我在VBA中构建了一个简单的webscraper,它从Google Patents中提取表格,并将innerHTML存储在.txt文件(名称类似于1234567.txt)中,用于约23,000项专利。现在我想分析每个文件的内容。为此,我希望将txt文件导入VBA,以便我可以进行一些字符串搜索,但这似乎很难实现。 我阅读了大约20个将.txt文件导入VBA的解决方案,但是对于我看起来像这样的文件都不起作用:
US6824791 B2 ' There is a shift + Enter here
<TD class="patent-data-table-td citation-patent"><A href="/patents/US7767249">US7767249</A></TD>
<TD class="patent-data-table-td patent-date-value">Jul 25, 2005</TD>
<TD class="patent-data-table-td patent-date-value">Aug 3, 2010</TD>
<TD class="patent-data-table-td ">Hewlett-Packard Development Company, L.P.</TD>
<TD class="patent-data-table-td ">Preparation of nanoparticles</TD></TR>
<TR>
<TD class="patent-data-table-td citation-patent"><A href="/patents/US7935853">US7935853</A><SPAN class=patent-tooltip-anchor aria-label="Cited by examiner" data-tooltip-text="Cited by examiner" data-tooltip="Cited by examiner" a="null"> *</SPAN></TD>
<TD class="patent-data-table-td patent-date-value">Oct 8, 2009</TD>
<TD class="patent-data-table-td patent-date-value">May 3, 2011</TD>
<TD class="patent-data-table-td ">Bobelium S.L.</TD>
<TD class="patent-data-table-td ">Micronized composition of a 2,4-disubstituted phenol derivative</TD></TR>
<TR>
<TD class="patent-data-table-td citation-patent"><A href="/patents/US8524829">US8524829</A></TD>
<TD class="patent-data-table-td patent-date-value">Jun 17, 2008</TD>
<TD class="patent-data-table-td patent-date-value">Sep 3, 2013</TD>
<TD class="patent-data-table-td ">Brown University Research Foundation</TD>
<TD class="patent-data-table-td ">Methods for micronization of hydrophobic drugs</TD></TR>
<TR>
<TD class="patent-data-table-td citation-patent"><A href="/patents/EP2422804A1?cl=en">EP2422804A1</A></TD>
<TD class="patent-data-table-td patent-date-value">Jun 16, 2005</TD>
<TD class="patent-data-table-td patent-date-value">Feb 29, 2012</TD>
<TD class="patent-data-table-td ">Amano Enzyme USA., Ltd.</TD>
<TD class="patent-data-table-td ">Controlled release formulations of enzymes, microorganisms, and antibodies with mucoadhesive polymers</TD></TR></TBODY></TABLE>
' There is a shift + Enter here
因此,尽管文件整齐且重复,但将它们作为单个字符串导入似乎非常困难。我基本上想循环遍历文件,并提取专利号和提到的2个日期(使用Mid
和InStr
)并将它们放在三个不同的列中。这是我认为最好的,但我渴望听到更聪明的建议!
知道每个.txt文件具有不同的长度(行数)可能是相关的,但我可以估计具有99.9%确定性的确切行数(1 (title) + 6 * total number of citations (which I know) - 1 (last <TR> is missing)
提前致谢
西蒙
编辑:我尝试过的一些事例。此代码取自在线资源。我不确定它们应该如何工作,我很可能错误地应用它们。`Sub Text2Excel_Click()
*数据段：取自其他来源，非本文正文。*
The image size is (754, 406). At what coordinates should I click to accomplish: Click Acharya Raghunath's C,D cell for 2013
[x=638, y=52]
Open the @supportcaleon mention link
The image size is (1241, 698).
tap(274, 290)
Dim sourcestring as String
sourcestring = GetText("C\users\...\test.txt")
sourcestring = OpenTextFileToString("C\users\...\test.txt")
Function GetText(sFile As String) As String
Dim sText As String
Dim nSourceFile As Integer
''Close any open text files
Close
''Get the number of the next free text file
nSourceFile = FreeFile
''Write the entire file to sText
Open sFile For Input As #nSourceFile
sText = Input$(LOF(1), 1)
Close
GetText = sText
End Function
Function OpenTextFileToString(ByVal strFile As String) As String
' RB Smissaert - Author
Dim hFile As Long
hFile = FreeFile
Open strFile For Input As #hFile
OpenTextFileToString = Input$(LOF(hFile), hFile)
Close #hFile
End Function
我还尝试了以下suggestion:但是这给了我运行时错误424&#34;对象要求&#34;。
答案 0 :(得分:1)
如果您只是想在vba中将文本文件转换为1个字符串,那么您可以使用以下函数。
注意:这需要您添加对 Microsoft Scripting Runtime 的引用。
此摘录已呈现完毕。